Differential expression of the Enhancer of split genes in the developing Drosophila midgut.

The Notch signaling pathway plays an important role during development in animals from worms to humans and pathway components are required for the differentiation of many different cell types. In Drosophila, Su(H) dependent Notch activation up-regulates transcription of the Enhancer of split-Complex (E(spl)-C). The E(spl) genes are known to function during neurogenesis, although expression and genetics studies suggest that they also play roles in the development of other tissues. The majority of the E(spl) genes contain upstream binding sites for Su(H), proneural proteins, and E(spl) bHLH proteins resulting in overlapping expression patterns during embryonic development.

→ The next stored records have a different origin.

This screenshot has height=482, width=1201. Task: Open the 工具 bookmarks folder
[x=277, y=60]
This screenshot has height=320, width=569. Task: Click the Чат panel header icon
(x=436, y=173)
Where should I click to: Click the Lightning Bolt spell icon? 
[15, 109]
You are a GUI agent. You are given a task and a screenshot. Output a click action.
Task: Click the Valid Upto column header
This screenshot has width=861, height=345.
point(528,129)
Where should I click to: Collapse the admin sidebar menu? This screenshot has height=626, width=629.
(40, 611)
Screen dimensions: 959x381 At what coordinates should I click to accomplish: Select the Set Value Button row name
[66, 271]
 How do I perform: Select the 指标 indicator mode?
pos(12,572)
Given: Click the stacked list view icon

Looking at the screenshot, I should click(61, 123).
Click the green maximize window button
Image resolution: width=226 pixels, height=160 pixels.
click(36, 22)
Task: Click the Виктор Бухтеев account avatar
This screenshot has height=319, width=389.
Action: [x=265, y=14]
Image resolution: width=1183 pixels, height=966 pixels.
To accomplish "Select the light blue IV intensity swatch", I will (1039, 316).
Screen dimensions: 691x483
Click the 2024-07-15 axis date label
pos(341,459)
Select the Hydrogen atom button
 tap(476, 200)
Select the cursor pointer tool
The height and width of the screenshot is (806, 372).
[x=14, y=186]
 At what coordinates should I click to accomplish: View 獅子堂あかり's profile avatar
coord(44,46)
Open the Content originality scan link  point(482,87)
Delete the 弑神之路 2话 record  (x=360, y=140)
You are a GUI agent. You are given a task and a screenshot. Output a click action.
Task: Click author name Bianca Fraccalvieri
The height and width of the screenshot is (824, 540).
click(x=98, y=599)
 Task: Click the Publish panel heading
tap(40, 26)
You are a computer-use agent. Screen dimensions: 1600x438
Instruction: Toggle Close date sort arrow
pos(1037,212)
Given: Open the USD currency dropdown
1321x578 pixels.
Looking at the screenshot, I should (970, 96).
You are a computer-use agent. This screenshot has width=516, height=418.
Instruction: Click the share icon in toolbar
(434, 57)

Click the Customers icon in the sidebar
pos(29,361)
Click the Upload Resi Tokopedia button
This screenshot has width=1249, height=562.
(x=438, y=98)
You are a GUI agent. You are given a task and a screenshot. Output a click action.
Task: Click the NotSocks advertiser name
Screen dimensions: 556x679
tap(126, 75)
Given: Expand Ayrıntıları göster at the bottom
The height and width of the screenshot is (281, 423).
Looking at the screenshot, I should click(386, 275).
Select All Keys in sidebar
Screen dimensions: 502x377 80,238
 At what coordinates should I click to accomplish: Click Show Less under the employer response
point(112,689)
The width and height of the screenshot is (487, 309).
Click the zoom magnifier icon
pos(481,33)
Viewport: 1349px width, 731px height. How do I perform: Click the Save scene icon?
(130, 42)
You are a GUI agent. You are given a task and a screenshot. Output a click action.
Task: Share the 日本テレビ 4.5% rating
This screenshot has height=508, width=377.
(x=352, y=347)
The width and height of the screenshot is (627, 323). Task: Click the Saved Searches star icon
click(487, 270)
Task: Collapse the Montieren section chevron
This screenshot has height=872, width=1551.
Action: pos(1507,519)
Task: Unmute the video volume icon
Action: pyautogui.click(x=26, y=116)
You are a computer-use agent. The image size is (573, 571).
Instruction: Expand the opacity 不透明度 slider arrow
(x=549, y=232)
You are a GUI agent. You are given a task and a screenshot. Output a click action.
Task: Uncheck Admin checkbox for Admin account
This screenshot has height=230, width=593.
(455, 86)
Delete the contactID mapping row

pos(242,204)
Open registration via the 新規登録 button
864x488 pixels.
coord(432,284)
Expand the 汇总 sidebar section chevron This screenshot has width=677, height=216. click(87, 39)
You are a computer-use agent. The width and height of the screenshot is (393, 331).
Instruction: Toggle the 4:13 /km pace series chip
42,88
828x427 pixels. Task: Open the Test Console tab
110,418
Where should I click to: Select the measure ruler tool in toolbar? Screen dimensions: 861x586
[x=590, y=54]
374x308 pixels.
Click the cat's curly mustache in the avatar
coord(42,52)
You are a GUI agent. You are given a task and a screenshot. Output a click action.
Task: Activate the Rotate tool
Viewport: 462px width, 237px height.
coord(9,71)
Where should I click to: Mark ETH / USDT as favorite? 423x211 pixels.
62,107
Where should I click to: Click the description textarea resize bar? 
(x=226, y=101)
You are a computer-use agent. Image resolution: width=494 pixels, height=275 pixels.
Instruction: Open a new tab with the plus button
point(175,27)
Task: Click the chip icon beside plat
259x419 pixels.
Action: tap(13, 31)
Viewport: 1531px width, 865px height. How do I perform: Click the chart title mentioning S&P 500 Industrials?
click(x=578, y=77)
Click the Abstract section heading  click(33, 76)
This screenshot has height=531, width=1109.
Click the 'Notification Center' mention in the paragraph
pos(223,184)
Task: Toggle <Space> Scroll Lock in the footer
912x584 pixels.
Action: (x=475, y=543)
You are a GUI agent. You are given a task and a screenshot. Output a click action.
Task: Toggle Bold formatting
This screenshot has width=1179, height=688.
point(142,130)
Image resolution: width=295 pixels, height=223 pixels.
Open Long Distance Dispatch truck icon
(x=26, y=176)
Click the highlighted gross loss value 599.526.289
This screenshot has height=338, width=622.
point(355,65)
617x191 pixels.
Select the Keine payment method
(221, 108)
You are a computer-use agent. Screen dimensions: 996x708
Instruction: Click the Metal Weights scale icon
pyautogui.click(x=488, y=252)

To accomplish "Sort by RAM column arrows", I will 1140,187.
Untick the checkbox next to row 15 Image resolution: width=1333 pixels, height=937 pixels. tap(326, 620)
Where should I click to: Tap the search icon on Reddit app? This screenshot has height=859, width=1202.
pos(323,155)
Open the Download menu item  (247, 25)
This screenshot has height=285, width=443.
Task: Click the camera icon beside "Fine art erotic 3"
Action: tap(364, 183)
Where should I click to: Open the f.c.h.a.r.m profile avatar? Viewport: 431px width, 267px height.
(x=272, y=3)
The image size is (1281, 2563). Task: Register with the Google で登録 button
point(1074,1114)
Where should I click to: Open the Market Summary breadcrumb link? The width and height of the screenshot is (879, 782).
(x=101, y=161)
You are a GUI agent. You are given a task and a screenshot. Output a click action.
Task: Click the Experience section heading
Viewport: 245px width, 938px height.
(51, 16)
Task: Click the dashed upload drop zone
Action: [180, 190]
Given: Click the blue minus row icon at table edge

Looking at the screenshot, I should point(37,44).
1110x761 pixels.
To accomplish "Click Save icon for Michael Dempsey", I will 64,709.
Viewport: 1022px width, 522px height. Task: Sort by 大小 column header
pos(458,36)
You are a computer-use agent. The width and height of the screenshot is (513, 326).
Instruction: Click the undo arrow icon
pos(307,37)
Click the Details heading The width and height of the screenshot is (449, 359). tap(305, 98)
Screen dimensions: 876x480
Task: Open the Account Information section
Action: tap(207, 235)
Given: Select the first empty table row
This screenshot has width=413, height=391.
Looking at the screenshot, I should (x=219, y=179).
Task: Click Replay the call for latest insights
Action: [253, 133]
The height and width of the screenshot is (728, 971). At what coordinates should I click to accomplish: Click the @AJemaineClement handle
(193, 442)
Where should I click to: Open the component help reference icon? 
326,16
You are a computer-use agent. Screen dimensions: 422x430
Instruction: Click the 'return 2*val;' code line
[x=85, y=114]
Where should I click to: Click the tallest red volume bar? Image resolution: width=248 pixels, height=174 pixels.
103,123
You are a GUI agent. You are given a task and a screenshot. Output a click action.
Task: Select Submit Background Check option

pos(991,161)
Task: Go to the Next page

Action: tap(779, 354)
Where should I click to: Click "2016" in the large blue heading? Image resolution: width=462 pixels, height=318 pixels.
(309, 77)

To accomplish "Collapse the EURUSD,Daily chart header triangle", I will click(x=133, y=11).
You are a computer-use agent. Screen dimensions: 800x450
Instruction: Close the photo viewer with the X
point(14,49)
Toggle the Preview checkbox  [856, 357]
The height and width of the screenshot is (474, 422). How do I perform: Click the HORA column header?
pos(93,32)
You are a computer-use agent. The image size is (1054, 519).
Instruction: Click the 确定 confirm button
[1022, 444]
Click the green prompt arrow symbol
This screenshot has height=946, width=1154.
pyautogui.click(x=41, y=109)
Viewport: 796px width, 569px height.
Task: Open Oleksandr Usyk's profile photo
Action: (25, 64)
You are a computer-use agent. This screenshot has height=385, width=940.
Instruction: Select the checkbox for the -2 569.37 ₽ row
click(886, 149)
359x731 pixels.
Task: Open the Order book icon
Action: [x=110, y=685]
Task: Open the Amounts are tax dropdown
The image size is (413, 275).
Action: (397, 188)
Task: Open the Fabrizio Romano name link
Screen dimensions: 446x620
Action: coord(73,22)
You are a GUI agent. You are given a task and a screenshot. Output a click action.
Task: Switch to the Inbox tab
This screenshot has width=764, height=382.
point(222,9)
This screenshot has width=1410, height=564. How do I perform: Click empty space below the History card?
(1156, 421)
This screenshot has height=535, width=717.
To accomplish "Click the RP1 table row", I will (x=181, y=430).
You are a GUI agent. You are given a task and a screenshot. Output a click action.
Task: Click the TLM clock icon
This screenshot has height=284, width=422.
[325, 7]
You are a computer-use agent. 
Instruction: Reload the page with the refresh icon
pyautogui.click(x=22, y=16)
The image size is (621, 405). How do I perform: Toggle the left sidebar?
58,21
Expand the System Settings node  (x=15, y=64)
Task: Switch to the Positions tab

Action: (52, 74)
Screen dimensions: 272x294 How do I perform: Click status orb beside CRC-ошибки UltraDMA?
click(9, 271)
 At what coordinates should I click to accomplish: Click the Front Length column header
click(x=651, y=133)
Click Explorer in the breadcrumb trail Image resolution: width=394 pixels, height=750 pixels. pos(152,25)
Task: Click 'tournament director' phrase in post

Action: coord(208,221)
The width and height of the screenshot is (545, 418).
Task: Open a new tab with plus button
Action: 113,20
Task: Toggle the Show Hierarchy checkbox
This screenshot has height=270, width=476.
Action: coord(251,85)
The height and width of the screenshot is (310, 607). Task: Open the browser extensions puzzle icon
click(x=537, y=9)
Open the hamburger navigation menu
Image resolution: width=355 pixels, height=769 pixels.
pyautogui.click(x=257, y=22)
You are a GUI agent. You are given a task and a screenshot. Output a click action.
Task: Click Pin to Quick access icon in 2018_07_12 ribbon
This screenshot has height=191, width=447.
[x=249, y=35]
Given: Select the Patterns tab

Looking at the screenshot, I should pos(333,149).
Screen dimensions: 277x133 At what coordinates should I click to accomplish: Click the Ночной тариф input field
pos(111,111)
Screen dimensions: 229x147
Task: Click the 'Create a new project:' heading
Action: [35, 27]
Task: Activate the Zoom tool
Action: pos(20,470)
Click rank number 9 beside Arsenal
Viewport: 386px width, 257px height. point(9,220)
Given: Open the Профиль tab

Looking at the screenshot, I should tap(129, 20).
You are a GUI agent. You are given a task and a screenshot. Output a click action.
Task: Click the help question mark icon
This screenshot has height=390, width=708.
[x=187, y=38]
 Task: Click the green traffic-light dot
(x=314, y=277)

However, their expression patterns are quite distinct during later embryonic stages and in larval imaginal discs. In order to characterize expression patterns of the E(spl) genes during development and determine potential mechanisms through which expression is controlled, we examined the expression levels and patterns of the E(spl) genes in the midgut during metamorphosis. Quantitative Reverse Transcriptase-PCR and X-Gal staining results show that the genes have different levels and patterns of expression in the developing midgut. Two ancestral E(spl) genes, malpha and mbeta, are highly expressed and increase significantly at puparium formation, whereas another gene, mgamma, is expressed at low levels and decreases in expression at puparium formation. We also show that mbeta is expressed in cells throughout the midgut, while mgamma is expressed in two small regions. These results provide further evidence that the E(spl) genes function during midgut development and that they are regulated by different factors.